### [The records]
------------------------------
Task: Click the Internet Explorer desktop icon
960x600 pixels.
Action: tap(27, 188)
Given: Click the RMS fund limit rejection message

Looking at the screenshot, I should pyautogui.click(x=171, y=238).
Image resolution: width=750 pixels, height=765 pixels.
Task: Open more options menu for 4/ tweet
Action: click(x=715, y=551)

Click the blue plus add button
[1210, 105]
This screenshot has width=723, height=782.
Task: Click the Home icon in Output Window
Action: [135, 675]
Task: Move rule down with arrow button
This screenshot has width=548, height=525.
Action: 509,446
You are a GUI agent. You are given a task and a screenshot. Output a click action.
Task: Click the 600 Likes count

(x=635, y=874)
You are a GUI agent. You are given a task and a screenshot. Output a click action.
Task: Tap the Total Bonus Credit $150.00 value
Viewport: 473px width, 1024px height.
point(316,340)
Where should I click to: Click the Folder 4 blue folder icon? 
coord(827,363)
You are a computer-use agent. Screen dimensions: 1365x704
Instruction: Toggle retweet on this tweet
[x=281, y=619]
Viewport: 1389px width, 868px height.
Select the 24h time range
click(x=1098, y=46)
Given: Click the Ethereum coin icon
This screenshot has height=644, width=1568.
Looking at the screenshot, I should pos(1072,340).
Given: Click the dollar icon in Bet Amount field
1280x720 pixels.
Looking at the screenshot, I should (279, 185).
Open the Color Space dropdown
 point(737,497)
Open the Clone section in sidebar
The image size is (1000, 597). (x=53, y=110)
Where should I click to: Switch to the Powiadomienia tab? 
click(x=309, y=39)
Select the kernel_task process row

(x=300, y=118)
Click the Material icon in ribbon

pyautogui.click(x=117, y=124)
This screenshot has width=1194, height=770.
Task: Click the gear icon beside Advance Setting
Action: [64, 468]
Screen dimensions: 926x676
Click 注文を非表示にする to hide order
------------------------------
### [Required work]
Taking care to match every character, output all of the entries above.

### [Answer to the exercise]
Task: Click the Internet Explorer desktop icon
960x600 pixels.
Action: tap(27, 188)
Given: Click the RMS fund limit rejection message

Looking at the screenshot, I should pyautogui.click(x=171, y=238).
Image resolution: width=750 pixels, height=765 pixels.
Task: Open more options menu for 4/ tweet
Action: click(x=715, y=551)

Click the blue plus add button
[1210, 105]
This screenshot has width=723, height=782.
Task: Click the Home icon in Output Window
Action: [135, 675]
Task: Move rule down with arrow button
This screenshot has width=548, height=525.
Action: 509,446
You are a GUI agent. You are given a task and a screenshot. Output a click action.
Task: Click the 600 Likes count

(x=635, y=874)
You are a GUI agent. You are given a task and a screenshot. Output a click action.
Task: Tap the Total Bonus Credit $150.00 value
Viewport: 473px width, 1024px height.
point(316,340)
Where should I click to: Click the Folder 4 blue folder icon? 
coord(827,363)
You are a computer-use agent. Screen dimensions: 1365x704
Instruction: Toggle retweet on this tweet
[x=281, y=619]
Viewport: 1389px width, 868px height.
Select the 24h time range
click(x=1098, y=46)
Given: Click the Ethereum coin icon
This screenshot has height=644, width=1568.
Looking at the screenshot, I should pos(1072,340).
Given: Click the dollar icon in Bet Amount field
1280x720 pixels.
Looking at the screenshot, I should (279, 185).
Open the Color Space dropdown
 point(737,497)
Open the Clone section in sidebar
The image size is (1000, 597). (x=53, y=110)
Where should I click to: Switch to the Powiadomienia tab? 
click(x=309, y=39)
Select the kernel_task process row

(x=300, y=118)
Click the Material icon in ribbon

pyautogui.click(x=117, y=124)
This screenshot has width=1194, height=770.
Task: Click the gear icon beside Advance Setting
Action: [64, 468]
Screen dimensions: 926x676
Click 注文を非表示にする to hide order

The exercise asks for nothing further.